At Range 22 of the Orchard Combat Training Center in Idaho, soldiers from Bravo Company, 741st Brigade Engineer Battalion, part of the 41st Infantry Brigade Combat Team, flew a heavy-lift drone to carry, place, and remotely detonate a live two-section M1A3 Bangalore torpedo through a concertina-wire obstacle. The charge blew a lane through the wire while the engineers stayed under cover. The demonstration, which the National Guard described as a proof-of-concept, was reported by the Army Times on June 30 under a headline that captured the point precisely: the U.S. Army going into the breach without soldiers.

An old munition, a new delivery method

The Bangalore torpedo is not a new weapon. It is a length of pipe packed with explosive, screwed together in sections and shoved under or through a wire entanglement to clear a path — a design that has been a staple of combat engineering since the First and Second World Wars. What is new is the delivery. Instead of a soldier pushing the charge into place by hand, the Oregon Guard used a drone built by Lorica Technologies in Ashland, Oregon, a heavy-lift platform the company calls the "Mule 28."

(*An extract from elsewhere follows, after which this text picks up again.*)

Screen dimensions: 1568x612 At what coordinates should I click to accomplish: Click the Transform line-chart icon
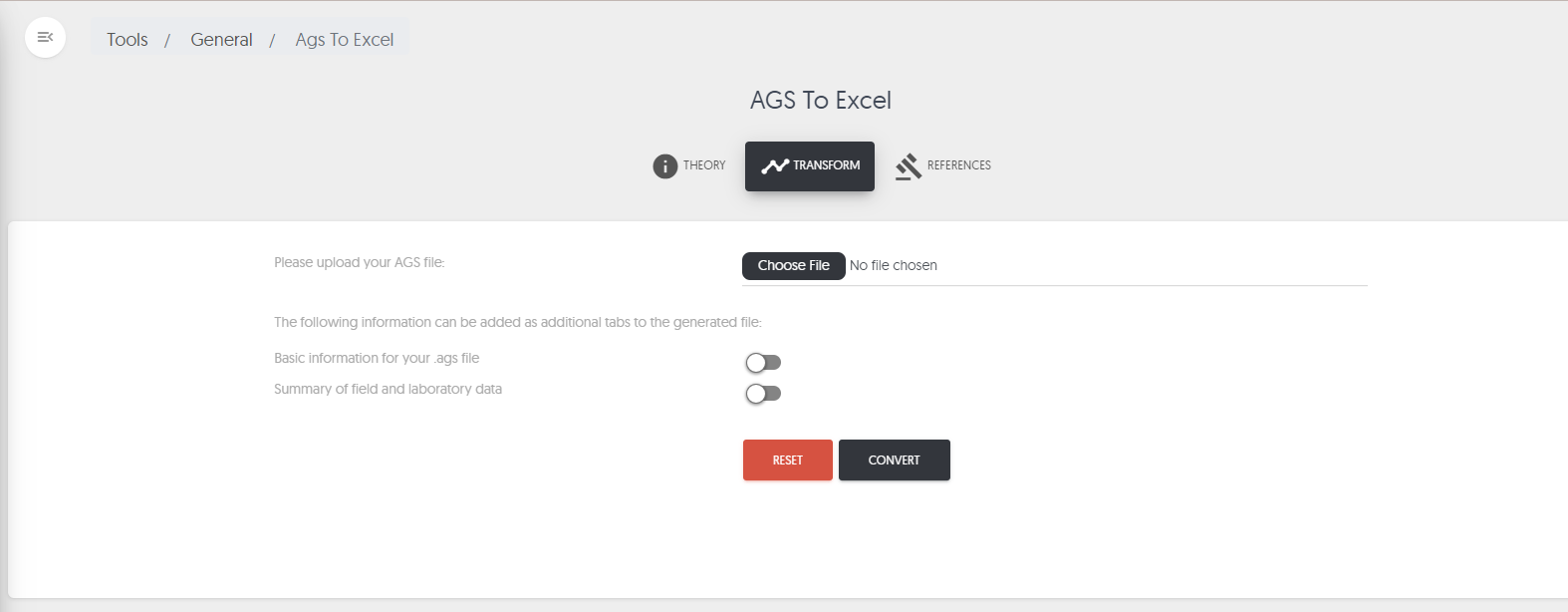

That marriage of a WWII-vintage munition to a modern unmanned lift is the whole idea. The Bangalore still does the work of tearing open the obstacle; the drone simply removes the human being from the most dangerous part of the operation. According to the National Guard's own account, the drone delivered the explosive to clear concertina wire so that soldiers could remain covered, and personnel triggered the detonation remotely.

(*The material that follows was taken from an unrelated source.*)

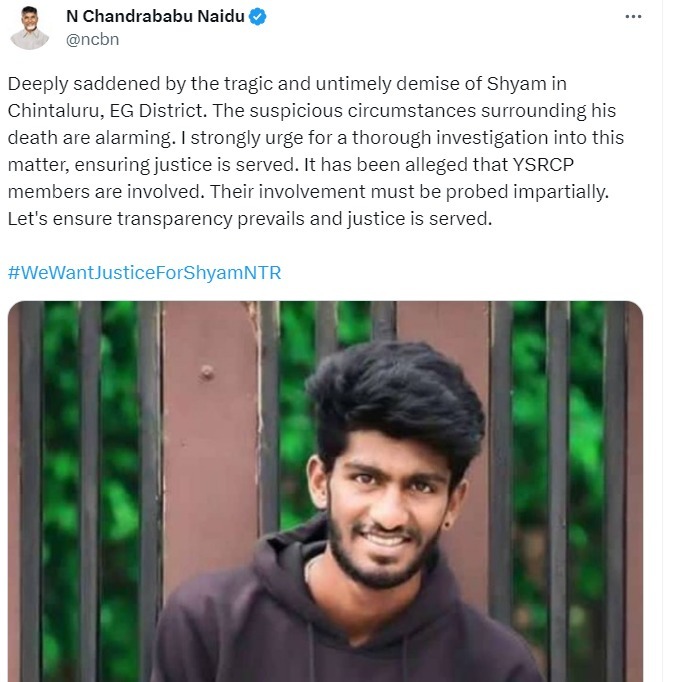
Task: Expand the attached photo of the young man
Action: pos(325,491)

How they got to a live charge

Detonating a live Bangalore torpedo carried by a drone is not the sort of thing an engineering unit does on the first attempt. According to KPIC, Bravo Company worked through a graduated safety build-up before the final shot. The sequence started with an inert training aid, moved to an inert Bangalore fitted with a blasting cap, progressed to detonating cord, and only then culminated in the live charge that cut the lane through the wire.

That deliberate escalation is what turned a concept into a capability. "The Soldiers of Bravo Company took an idea from the battalion staff and applied their expertise to make that idea functional and effective," said Lt. Col. Eric Zimmerman, the battalion commander.

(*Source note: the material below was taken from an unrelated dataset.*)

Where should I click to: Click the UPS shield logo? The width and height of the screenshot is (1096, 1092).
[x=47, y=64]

Why Ukraine is in the room

The inspiration for the effort is explicit, and Zimmerman named it. "Watching what was going on in Ukraine, and how innovative they are, it inspires you to get better and think bigger," he said in the National Guard's account of the test. The war in Ukraine has become a live laboratory for cheap unmanned systems reshaping battlefield tasks that used to require crewed vehicles or exposed infantry, and the Oregon Guard's breach demonstration reads as a direct application of that lesson to the assured-mobility mission of combat engineers.

What actually happened, in plain terms

What was the objective? To breach a concertina-wire obstacle — the tangled coils of razor wire used to channel and slow an attacking force — without sending a soldier forward to place the charge.

What did the drone do? The heavy-lift Mule 28 carried the demolition charge to the obstacle and maneuvered it into position to open a lane through the wire. Army Times reported that the drone maneuvered the charge while personnel detonated the explosive remotely.

Why does the Bangalore matter here? It is a proven, purpose-built wire-breaching munition. Pairing it with a drone means engineers do not have to invent a new explosive; they only have to change how it gets to the target.

Who documented it? The demonstration was covered by the National Guard's own newsroom as a primary source, by the Defense Visual Information Distribution Service (DVIDS) with official imagery and video, and by regional and defense-trade outlets including KPIC and Army Times.

Why It Matters

Obstacle breaching is, by long consensus among ground forces, among the deadliest phases of any assault. An attacking unit is at its most exposed when it stops at a wire or minefield and must clear a path under fire. Every technique that keeps a soldier out of that moment is worth a hard look, and a drone that flies a standard Bangalore torpedo into the obstacle does exactly that — it substitutes an inexpensive, expendable machine for a human being in the killing zone.

The Oregon Guard's demonstration is significant precisely because it is not exotic. It takes a munition the Army has fielded for generations and a commercially built heavy-lift drone, and combines them into a capability that a brigade engineer battalion could plausibly practice and refine on its own. Army Times framed the demonstration within the Army's broader push to reduce risk in obstacle-breaching operations, and the fact that it emerged from a National Guard unit rather than a major program office underscores how accessible the underlying pieces have become.

It is still a proof-of-concept, not a fielded system, and the graduated safety process the unit followed is a reminder that flying live explosives is unforgiving work. But the trajectory is clear: the tools that are rewriting the war in Ukraine are now being tested against one of the ground soldier's oldest and most lethal tasks, and a wire obstacle in the Idaho desert just got breached with nobody in the open.